Published online by Cambridge University Press: 29 October 2009
THE NOVGOROD-HANSA TRADE
By the thirteenth century eastern Europe's interlocking fur trade network had fragmented. Bulgar, temporarily stunned by the Mongol destruction of its markets, would resurrect its fur trade, but without the involvement of its Russian neighbors and for the benefit of its masters to the south. The fur center at Kiev, destroyed by the Mongols, would not recover its place in the trade network. The third center, Novgorod, would remain an active fur market. But its pattern of trade from the thirteenth century would contrast sharply with those of the preceding centuries. From the thirteenth century Novgorod's fur trade no longer overlapped with that of Bulgar or Kiev. And although Russian commerce with both the south and the east would revive, specifically along the Volga route in the fourteenth century, it would not be conducted by Novgorod. Rather, when it recovered from the general economic decline it suffered immediately after the Mongol invasion, Novgorod focused its fur exports on one region.
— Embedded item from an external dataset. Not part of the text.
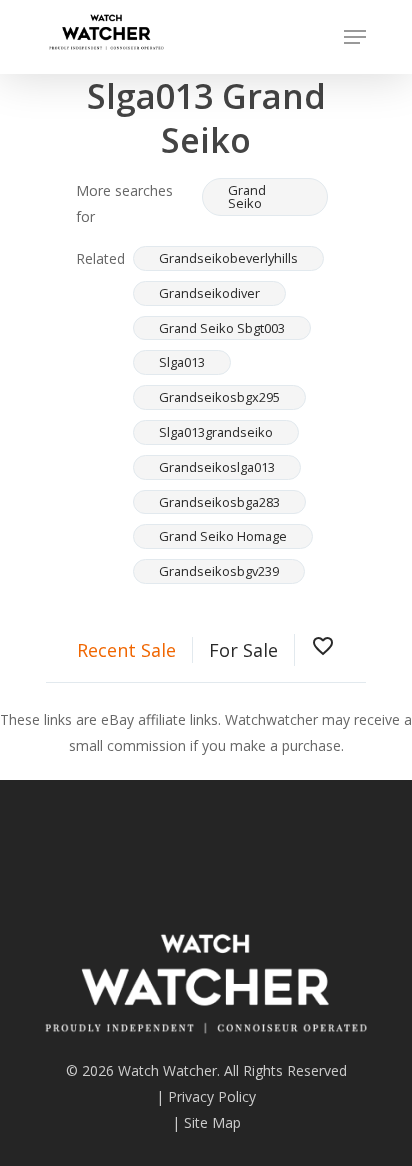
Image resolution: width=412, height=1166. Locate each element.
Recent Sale (126, 650)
In the tenth century that region had received only token amounts of fur. In the eleventh and twelfth centuries it had been reorganizing its commercial relations. From the thirteenth century, however, it would be the chief consumption area for Novgorodian fur. The area was the Baltic region.
Novgorod's concentration on the Baltic market was encouraged in a paradoxical manner not only by the Mongol invasion, but also by a second invasion, the German drive eastward along the southern Baltic coast.